** TO DO **
Below are the records; give again exactly the lines that run from the one with "Seek on the" through the last line.

** STORED DATA **
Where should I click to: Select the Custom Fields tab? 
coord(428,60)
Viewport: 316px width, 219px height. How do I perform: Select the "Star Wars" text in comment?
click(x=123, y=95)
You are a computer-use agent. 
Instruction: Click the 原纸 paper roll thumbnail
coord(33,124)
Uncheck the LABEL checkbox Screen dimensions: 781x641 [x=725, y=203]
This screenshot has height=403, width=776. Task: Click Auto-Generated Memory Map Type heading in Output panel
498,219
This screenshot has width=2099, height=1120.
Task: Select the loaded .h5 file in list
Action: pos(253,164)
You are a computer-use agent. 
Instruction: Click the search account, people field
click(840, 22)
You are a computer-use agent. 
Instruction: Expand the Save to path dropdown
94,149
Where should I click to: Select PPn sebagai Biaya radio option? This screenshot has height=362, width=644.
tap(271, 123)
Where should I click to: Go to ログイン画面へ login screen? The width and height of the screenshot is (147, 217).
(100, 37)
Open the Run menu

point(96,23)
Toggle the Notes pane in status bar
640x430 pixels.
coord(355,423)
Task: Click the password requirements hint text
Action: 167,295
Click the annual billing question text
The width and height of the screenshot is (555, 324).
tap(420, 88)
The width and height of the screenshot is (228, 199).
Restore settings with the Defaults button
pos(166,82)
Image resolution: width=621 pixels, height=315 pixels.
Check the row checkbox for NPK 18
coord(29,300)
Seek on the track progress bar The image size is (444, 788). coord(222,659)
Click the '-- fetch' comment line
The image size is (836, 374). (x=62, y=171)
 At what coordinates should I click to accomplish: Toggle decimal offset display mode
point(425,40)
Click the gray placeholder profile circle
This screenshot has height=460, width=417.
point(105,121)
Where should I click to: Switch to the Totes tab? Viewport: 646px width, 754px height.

** SOLUTION **
Seek on the track progress bar The image size is (444, 788). coord(222,659)
Click the '-- fetch' comment line
The image size is (836, 374). (x=62, y=171)
 At what coordinates should I click to accomplish: Toggle decimal offset display mode
point(425,40)
Click the gray placeholder profile circle
This screenshot has height=460, width=417.
point(105,121)
Where should I click to: Switch to the Totes tab? Viewport: 646px width, 754px height.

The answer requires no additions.